[Start Text]

In [1]:

from pymeda import Meda

import pandas as pd
import sklearn.datasets as datasets

Running PyMeda¶

First, PyMeda expects the input data to either be a string pointing to a csv file or a Pandas dataframe. Make sure that the first row corresponds to the feature names and you remove any columns without meaningful information (e.g. unique identifiers, etc).

Secondly, the following plots can be generated using PyMeda:

Representative Heatmap - plots all data points as a heatmap
Ridge Line Plot - plots each feature as a density
Location Heatmap - plots mean and median of each feature as heatmap
Location Lines - plots mean and median of each feature as lines
Scree Plot - computes the explained variance after computing PCA of each component
Correlation Matrix - correlation of features
Hierarchical Gaussian Mixture Model Plots - clustering of data
1. Dendogram
2. Pair Plot
3. Stacked Means
4. Mean Heatmap
5. Mean Lines

You can run each plots individually (if you know what you want), or use the run_all function to generate all of the above plots. Note: Pair plot for clustering will not be made if number of samples is > 1000 due to issues with plotly.

[End Text]
[Start Task input]

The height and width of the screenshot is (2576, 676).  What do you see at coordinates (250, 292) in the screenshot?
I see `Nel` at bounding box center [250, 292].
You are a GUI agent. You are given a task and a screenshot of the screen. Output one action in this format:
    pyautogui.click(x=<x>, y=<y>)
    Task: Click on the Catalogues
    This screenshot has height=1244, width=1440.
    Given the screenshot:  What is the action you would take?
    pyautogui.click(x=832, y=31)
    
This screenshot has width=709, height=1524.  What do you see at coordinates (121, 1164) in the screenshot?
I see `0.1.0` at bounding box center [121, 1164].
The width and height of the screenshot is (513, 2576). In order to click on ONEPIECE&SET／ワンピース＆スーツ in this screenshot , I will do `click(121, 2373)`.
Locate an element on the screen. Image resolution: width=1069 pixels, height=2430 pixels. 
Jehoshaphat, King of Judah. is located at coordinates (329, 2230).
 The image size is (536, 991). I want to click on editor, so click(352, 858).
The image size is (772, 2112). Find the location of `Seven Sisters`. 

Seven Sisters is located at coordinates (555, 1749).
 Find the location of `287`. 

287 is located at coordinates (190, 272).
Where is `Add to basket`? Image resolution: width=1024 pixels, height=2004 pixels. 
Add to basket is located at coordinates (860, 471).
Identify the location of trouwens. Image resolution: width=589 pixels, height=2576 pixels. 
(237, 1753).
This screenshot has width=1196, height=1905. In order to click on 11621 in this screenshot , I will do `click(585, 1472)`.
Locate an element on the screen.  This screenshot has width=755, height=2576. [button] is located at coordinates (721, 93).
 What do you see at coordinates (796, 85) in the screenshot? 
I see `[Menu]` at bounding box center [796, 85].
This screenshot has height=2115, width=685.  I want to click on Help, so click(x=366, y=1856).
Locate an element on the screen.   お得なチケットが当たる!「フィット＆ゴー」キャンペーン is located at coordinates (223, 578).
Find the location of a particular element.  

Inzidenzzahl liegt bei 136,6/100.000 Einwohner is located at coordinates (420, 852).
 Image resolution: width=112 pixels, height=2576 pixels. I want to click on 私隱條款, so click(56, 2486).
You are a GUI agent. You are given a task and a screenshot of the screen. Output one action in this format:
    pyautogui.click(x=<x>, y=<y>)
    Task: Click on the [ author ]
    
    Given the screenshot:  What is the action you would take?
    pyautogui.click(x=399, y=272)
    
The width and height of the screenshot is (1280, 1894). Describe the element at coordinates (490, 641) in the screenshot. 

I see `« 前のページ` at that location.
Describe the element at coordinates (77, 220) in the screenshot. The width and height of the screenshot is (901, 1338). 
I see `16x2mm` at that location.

[End Task input]

Exercise 1 — Return, word for word, the stretch of the records from the start through the line that contains "center [250, 292].".
Exercise 2 — Take the PyMeda tutorial further, beginning right after its final sentence.

Exercise response 1 —
The height and width of the screenshot is (2576, 676).  What do you see at coordinates (250, 292) in the screenshot?
I see `Nel` at bounding box center [250, 292].

Exercise response 2 —
Lastly, you can also save the outputs as an html file by using the generate_report function.

In [3]:

#Create iris dataset in pandas dataframe
iris = datasets.load_iris()
data = iris.data
columns = iris.feature_names
iris_df = pd.DataFrame(data=data, columns=columns)

title = 'Iris Dataset' #Set title
cluster_levels = 2 #Set number of times to cluster.

meda = Meda(data=iris_df, title=title, cluster_levels=cluster_levels)

In [4]:

#You can make individual plots by calling the class methods
meda.correlation_matrix()

In [5]:

meda.cluster_pair_plot()

In [6]:

#You can also make all plots at once.
meda.run_all()

In [7]:

#Generate a static HTML report
out_dir = './'
meda.generate_report(out_dir)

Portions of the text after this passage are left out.